▸ Work instructions
In the material below, some lines carry "pixels". Copy each such line.

##########

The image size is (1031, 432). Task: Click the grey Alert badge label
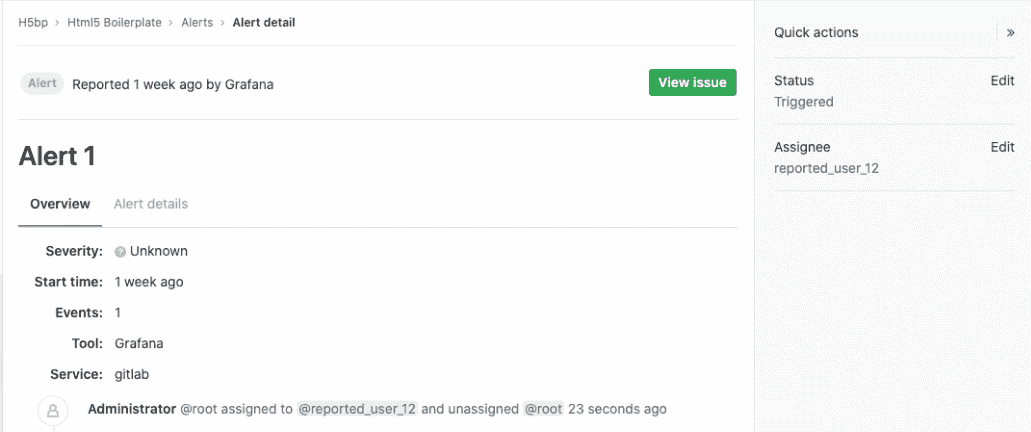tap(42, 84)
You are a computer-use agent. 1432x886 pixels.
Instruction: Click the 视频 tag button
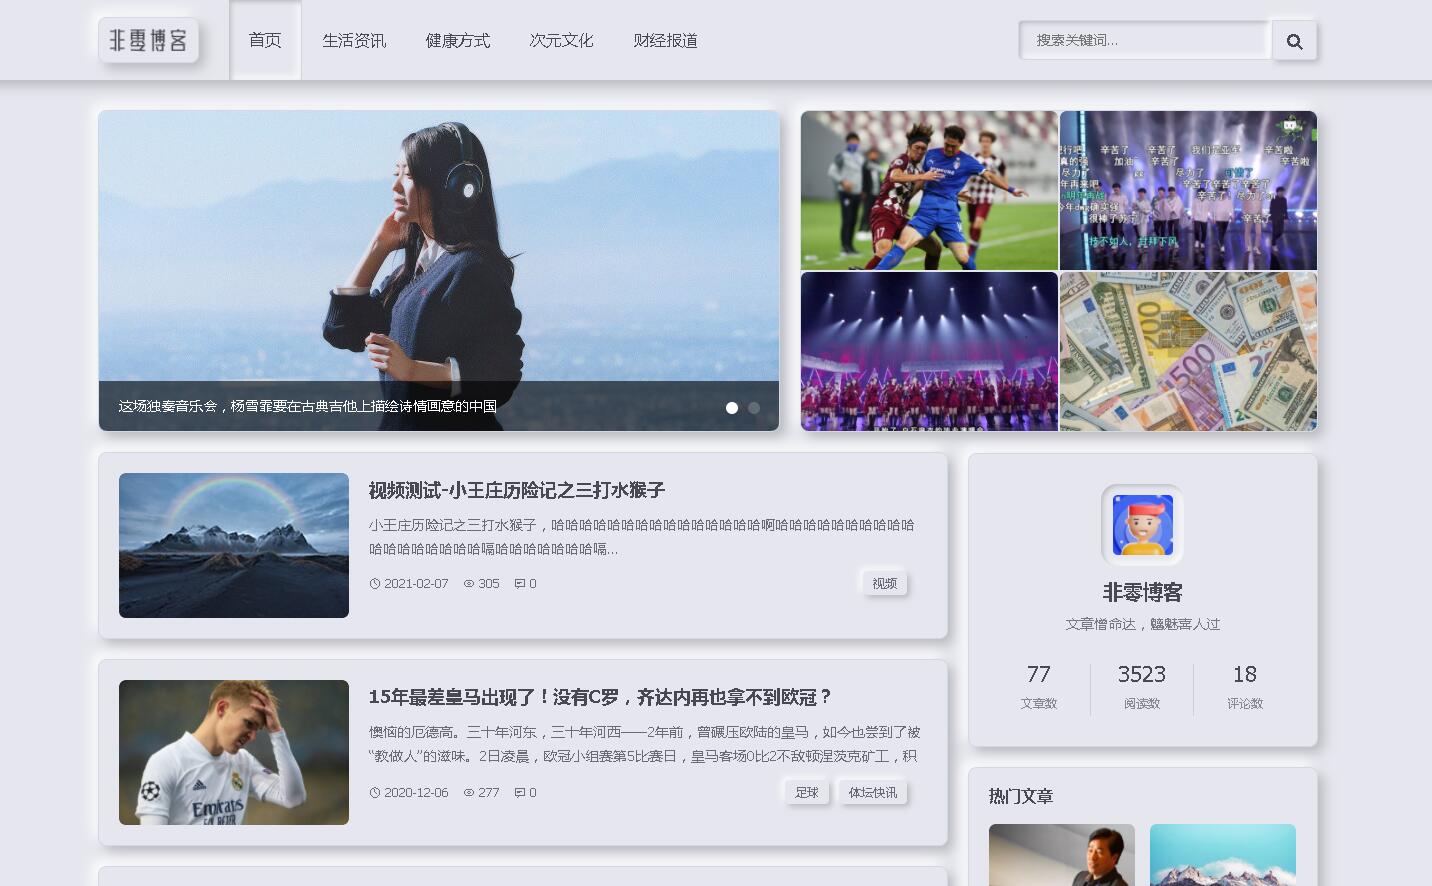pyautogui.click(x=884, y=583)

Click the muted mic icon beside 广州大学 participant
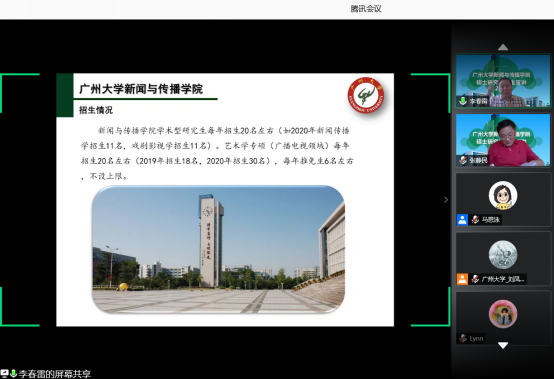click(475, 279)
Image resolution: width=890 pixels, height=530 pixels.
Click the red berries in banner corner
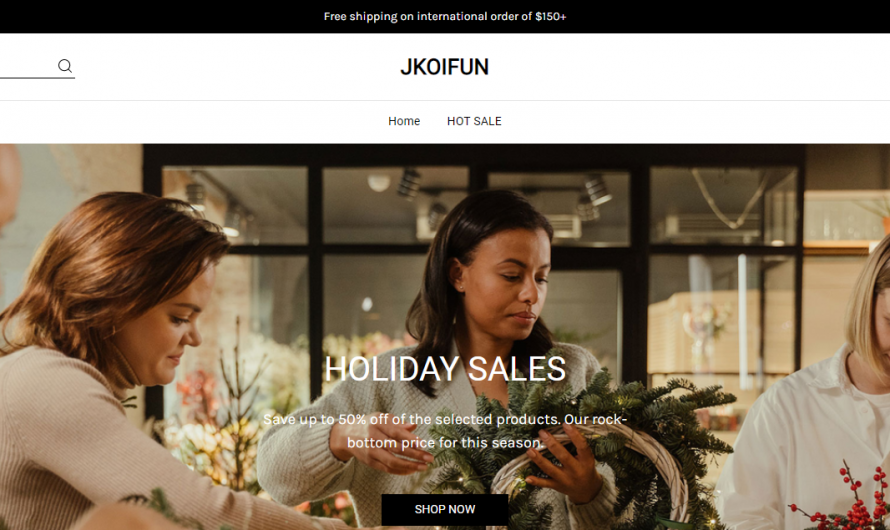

##########

▸ Your response
You are a computer-use agent. 1432x886 pixels.
Image resolution: width=890 pixels, height=530 pixels.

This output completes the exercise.